Write out the whole listing again so that each line matches the original.

━━━━━━━━

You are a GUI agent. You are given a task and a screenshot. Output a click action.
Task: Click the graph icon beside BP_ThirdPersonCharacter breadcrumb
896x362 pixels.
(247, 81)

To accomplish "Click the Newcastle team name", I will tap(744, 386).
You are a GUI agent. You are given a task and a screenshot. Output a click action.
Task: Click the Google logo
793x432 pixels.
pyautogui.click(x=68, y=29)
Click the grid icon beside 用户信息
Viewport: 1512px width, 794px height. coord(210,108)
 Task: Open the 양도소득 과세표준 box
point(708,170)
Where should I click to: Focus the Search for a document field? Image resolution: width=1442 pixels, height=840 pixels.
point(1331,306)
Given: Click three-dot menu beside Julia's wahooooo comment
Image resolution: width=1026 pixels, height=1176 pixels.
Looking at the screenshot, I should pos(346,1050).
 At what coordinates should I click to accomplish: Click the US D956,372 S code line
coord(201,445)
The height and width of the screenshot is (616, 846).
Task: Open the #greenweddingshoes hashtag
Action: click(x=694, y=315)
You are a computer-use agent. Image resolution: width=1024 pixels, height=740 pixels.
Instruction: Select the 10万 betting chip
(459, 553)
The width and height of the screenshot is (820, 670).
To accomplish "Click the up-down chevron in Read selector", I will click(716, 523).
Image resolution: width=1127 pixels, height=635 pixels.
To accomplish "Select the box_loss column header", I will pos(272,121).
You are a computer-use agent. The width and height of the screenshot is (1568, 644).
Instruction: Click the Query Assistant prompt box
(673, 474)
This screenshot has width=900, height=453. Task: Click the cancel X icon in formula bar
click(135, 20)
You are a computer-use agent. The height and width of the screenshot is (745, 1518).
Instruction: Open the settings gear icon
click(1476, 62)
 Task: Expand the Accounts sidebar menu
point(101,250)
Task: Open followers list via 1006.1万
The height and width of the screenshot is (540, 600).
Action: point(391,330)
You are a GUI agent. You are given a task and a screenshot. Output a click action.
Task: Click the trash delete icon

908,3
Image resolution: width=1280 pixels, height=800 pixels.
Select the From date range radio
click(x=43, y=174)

━━━━━━━━

[Exercise output]:
You are a GUI agent. You are given a task and a screenshot. Output a click action.
Task: Click the graph icon beside BP_ThirdPersonCharacter breadcrumb
896x362 pixels.
(247, 81)

To accomplish "Click the Newcastle team name", I will tap(744, 386).
You are a GUI agent. You are given a task and a screenshot. Output a click action.
Task: Click the Google logo
793x432 pixels.
pyautogui.click(x=68, y=29)
Click the grid icon beside 用户信息
Viewport: 1512px width, 794px height. coord(210,108)
 Task: Open the 양도소득 과세표준 box
point(708,170)
Where should I click to: Focus the Search for a document field? Image resolution: width=1442 pixels, height=840 pixels.
point(1331,306)
Given: Click three-dot menu beside Julia's wahooooo comment
Image resolution: width=1026 pixels, height=1176 pixels.
Looking at the screenshot, I should pos(346,1050).
 At what coordinates should I click to accomplish: Click the US D956,372 S code line
coord(201,445)
The height and width of the screenshot is (616, 846).
Task: Open the #greenweddingshoes hashtag
Action: click(x=694, y=315)
You are a computer-use agent. Image resolution: width=1024 pixels, height=740 pixels.
Instruction: Select the 10万 betting chip
(459, 553)
The width and height of the screenshot is (820, 670).
To accomplish "Click the up-down chevron in Read selector", I will click(716, 523).
Image resolution: width=1127 pixels, height=635 pixels.
To accomplish "Select the box_loss column header", I will pos(272,121).
You are a computer-use agent. The width and height of the screenshot is (1568, 644).
Instruction: Click the Query Assistant prompt box
(673, 474)
This screenshot has width=900, height=453. Task: Click the cancel X icon in formula bar
click(135, 20)
You are a computer-use agent. The height and width of the screenshot is (745, 1518).
Instruction: Open the settings gear icon
click(1476, 62)
 Task: Expand the Accounts sidebar menu
point(101,250)
Task: Open followers list via 1006.1万
The height and width of the screenshot is (540, 600).
Action: point(391,330)
You are a GUI agent. You are given a task and a screenshot. Output a click action.
Task: Click the trash delete icon

908,3
Image resolution: width=1280 pixels, height=800 pixels.
Select the From date range radio
click(x=43, y=174)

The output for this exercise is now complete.